Statistical analysis
We used the Mann–Whitney test to compare the differences in the digit span test between the early-blind and sighted subjects because the data did not follow a normal distribution based on the Kolmogorov–Smirnov test. Two-way repeated–measure analysis of variance (RM-ANOVA) was used to analyze the effects of group and SNRs on monosyllable recognition, as well as on the N2 and P3b components. The same method was used to examine the effects of group and type of noise on sentence recognition. We also used three-way RM-ANOVA to investigate the effect of group, number of channels, and envelope cutoff frequency. All statistical analyses were performed using the IBM SPSS software (ver. 25.0; IBM).
Results
Behavioral tests
Digit span test
The digit span test measures attention and working memory through forward and backward recall of digit sequences (Banken, 1985; Choi et al., 2014). In the forward test, early-blind subjects exhibited an average score of 14.7 ± 1.73 points, whereas sighted subjects scored an average of 10.6 ± 1.9 points. There was a statistically significant difference in the test accuracy between the two groups (z = −5.091; p < 0.001; Mann–Whitney test). The backward test revealed a score of 11.1 3.44 for early-blind participants and 8.3 ± 2.8 for their sighted subjects. There was a statistically significant difference in accuracy between the groups (z = −2.862; p = 0.004; Mann-Whitney test; Fig. 4). Notably, the early-blind subjects exhibited superior working memory to the sighted subjects.

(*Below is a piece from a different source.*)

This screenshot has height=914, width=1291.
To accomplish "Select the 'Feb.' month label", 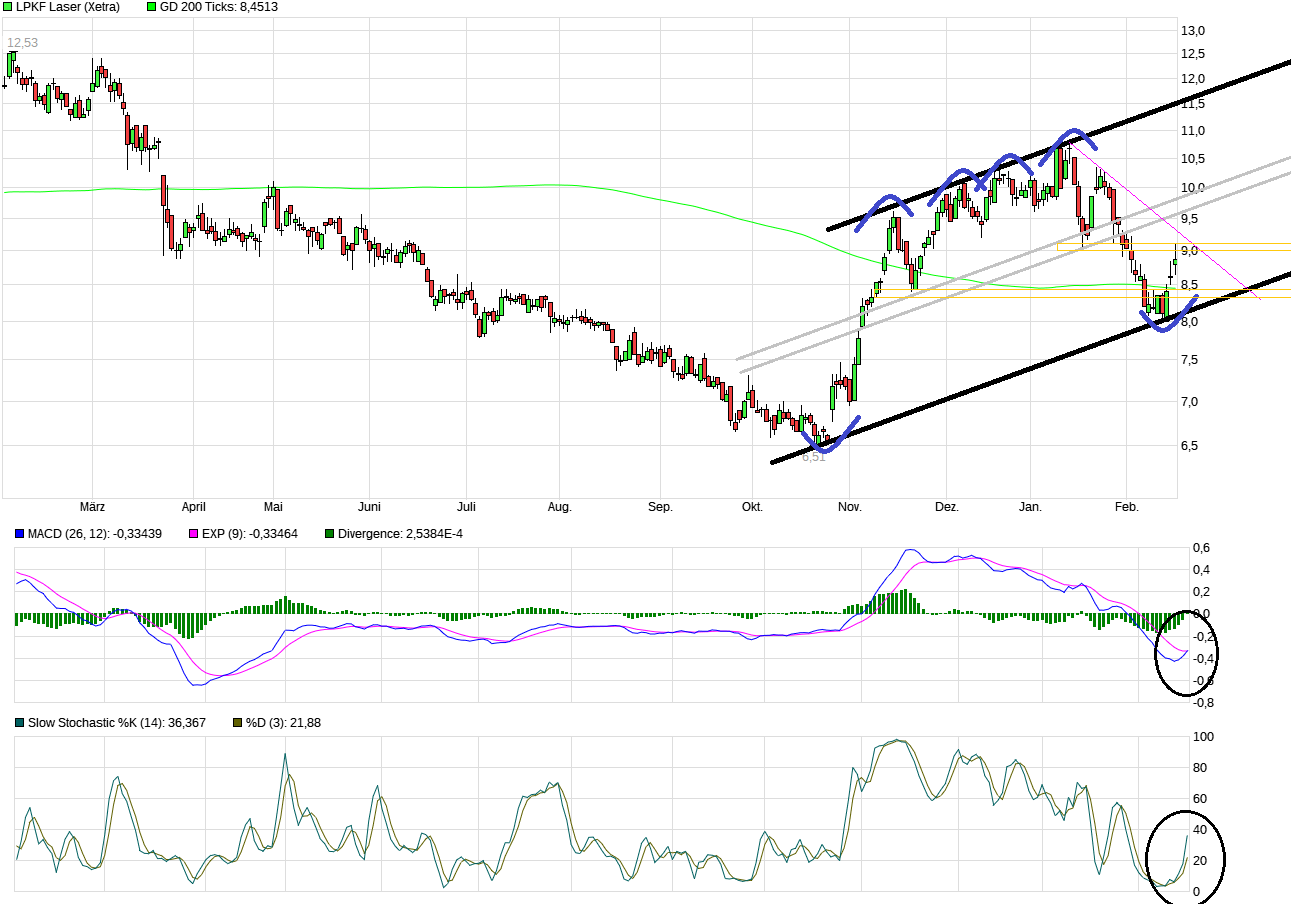I will (1126, 507).
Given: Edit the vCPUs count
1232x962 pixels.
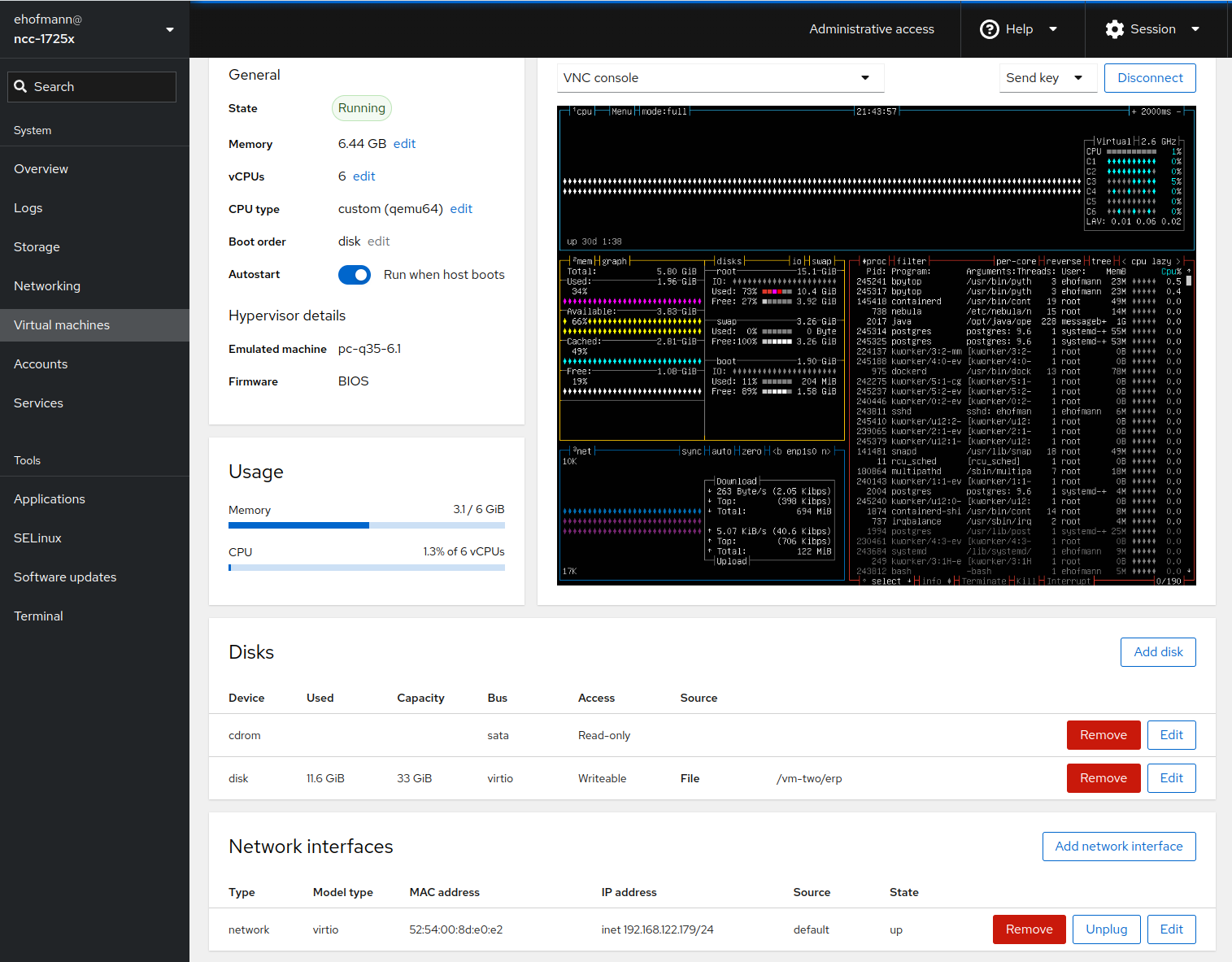Looking at the screenshot, I should (x=364, y=176).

Monosyllabic word-in-noise and sentence-in-noise recognition
To minimize redundant cues in speech recognition, we employed monosyllabic word recognition. Additionally, sentence-in-noise recognition was measured to reflect real-life conversational scenarios. The mixed two-way RM-ANOVA (two groups × five SNRs) for word-in-noise showed a significant main effect of group with the blind group performing better (F(1, 48) = 46.511; p < 0.001) and for SNR (F(4, 192) = 456.520; p < 0.001), without significant interaction between the two variables (F(4, 192) = 1.927; p = 0.108; Table 2). In all SNRs, early-blind subjects showed superior word recognition compared with sighted subjects (−18 SNR, p < 0.001; −16 SNR, p < 0.001; −12 SNR, p < 0.001; −8 SNR, p = 0.004; −4 SNR, p = 0.002; Bonferroni-corrected p < 0.05; Fig. 5).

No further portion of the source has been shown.